Текст для чтения>
Мастер макабрического реализма и одна из самых едких писательниц радикального крыла европейской литературы, Витткоп выстраивает текст на идее о том, что быть человеком — значит быть мясной куклой, кучкой низменных потребностей, в то время как единственная красота, способная спасти мир, есть смерть.

Номадический образ жизни героини, присущие ему свежесть впечатлений и отрезки прошлого, застрявшие в тине памяти, связаны главным образом радостью узнавания смерти. В Индии Ипполита наблюдает за угасающим от инфекции ребенком-андрогином; во Франции, будучи малышкой, она мечтает о смерти кузины Югетты; в Цюрихе знакомый пейзаж облагорожен мертвым духом скомкавшейся шерсти и опавшей листвы; вновь в детстве — находка обглоданного ангела-гидроцефала — сдохнувшей с голоду совы.

«Красновато-коричневое потрескивание птичьей падали или шипение какой-нибудь разжижающейся белки», рентген шейных позвонков Ипполиты — всё становится очередным подтверждением memento mori.

Для конвенционального читателя роман кажется депрессивной кунсткамерой с уродцами, но для самой Ипполиты конечность всего сущего становится новым Богоявлением. Героиню интересует тератология (наука, изучающая уродства), логика распада и расщепления, грязь и святость индийских святых, страдающих от базедовой болезни. Для нее ползучесть жизни становится вульгарной, а единственное, что может привлечь ее внимание, — это то, что подвергается гниению.

Блаженным состоянием в романе считаются только две модальности опыта: заиндевевшее небытие младенца, еще не выплюнутого в нервный, разбушевавшийся мир, — и последние секунды перед смертью, когда глаза источают радость избавления от бытия.

Поэтому Ипполита так часто описывает монструозность беременности, а затем склизкое пунцовое зарождение новой жизни, выдернутой из шелковистости околоплодных вод только для того, чтобы обернуться прахом.

Сознание порождает чудовищ — и только тьма чернее ночи способна даровать покой. Всё же остальное — только бессмысленное, неуместное течение человеческого существа под небом цвета окиси цинка.

«Пес Одиссея»

Салим Баши, 2001

Роман франкоязычного писателя алжирского происхождения Салима Баши — роман-прощание с родиной, попытка порвать с идеей «корней», «крови» и «истока». «Пес Одиссея» лавирует между мифологической канвой сюжета и политической событийностью Алжира 1990-х с ее военной диктатурой и исламским фундаментализмом.

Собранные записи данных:
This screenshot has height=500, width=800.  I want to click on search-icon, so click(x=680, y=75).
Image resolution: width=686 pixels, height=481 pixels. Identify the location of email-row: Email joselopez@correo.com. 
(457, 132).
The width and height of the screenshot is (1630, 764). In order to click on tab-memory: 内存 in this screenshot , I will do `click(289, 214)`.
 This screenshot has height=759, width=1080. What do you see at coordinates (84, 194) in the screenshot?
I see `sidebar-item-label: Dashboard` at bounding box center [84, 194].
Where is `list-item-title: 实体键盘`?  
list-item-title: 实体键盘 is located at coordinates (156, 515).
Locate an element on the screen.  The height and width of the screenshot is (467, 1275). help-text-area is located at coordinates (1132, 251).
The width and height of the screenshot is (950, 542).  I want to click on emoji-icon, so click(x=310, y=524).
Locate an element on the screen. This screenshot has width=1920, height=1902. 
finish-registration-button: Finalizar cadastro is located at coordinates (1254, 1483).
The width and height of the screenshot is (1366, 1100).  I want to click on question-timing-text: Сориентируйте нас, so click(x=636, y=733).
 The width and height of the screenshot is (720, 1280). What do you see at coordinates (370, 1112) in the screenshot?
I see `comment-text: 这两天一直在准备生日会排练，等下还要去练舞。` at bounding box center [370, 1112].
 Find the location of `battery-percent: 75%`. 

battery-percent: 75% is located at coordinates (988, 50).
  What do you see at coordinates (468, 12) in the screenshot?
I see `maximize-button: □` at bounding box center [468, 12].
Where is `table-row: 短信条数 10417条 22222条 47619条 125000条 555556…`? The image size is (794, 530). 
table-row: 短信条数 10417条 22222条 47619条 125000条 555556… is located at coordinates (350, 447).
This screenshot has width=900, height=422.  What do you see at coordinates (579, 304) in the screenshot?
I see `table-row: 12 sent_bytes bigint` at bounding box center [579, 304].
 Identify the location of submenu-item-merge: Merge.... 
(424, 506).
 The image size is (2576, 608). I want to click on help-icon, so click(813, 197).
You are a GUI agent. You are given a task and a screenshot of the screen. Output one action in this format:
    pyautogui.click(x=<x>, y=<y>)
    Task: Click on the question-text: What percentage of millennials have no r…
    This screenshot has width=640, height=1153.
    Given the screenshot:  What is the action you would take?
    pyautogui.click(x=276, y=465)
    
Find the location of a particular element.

Задание>
Измените отрывок текста для чтения, начиная со слов «Для конвенционального читателя» и заканчивая словами «чтобы обернуться прахом.»: замените «младенца» на «ребенка» и приведите этот отрывок целиком.

Решение>
Для конвенционального читателя роман кажется депрессивной кунсткамерой с уродцами, но для самой Ипполиты конечность всего сущего становится новым Богоявлением. Героиню интересует тератология (наука, изучающая уродства), логика распада и расщепления, грязь и святость индийских святых, страдающих от базедовой болезни. Для нее ползучесть жизни становится вульгарной, а единственное, что может привлечь ее внимание, — это то, что подвергается гниению.

Блаженным состоянием в романе считаются только две модальности опыта: заиндевевшее небытие ребенка, еще не выплюнутого в нервный, разбушевавшийся мир, — и последние секунды перед смертью, когда глаза источают радость избавления от бытия.

Поэтому Ипполита так часто описывает монструозность беременности, а затем склизкое пунцовое зарождение новой жизни, выдернутой из шелковистости околоплодных вод только для того, чтобы обернуться прахом.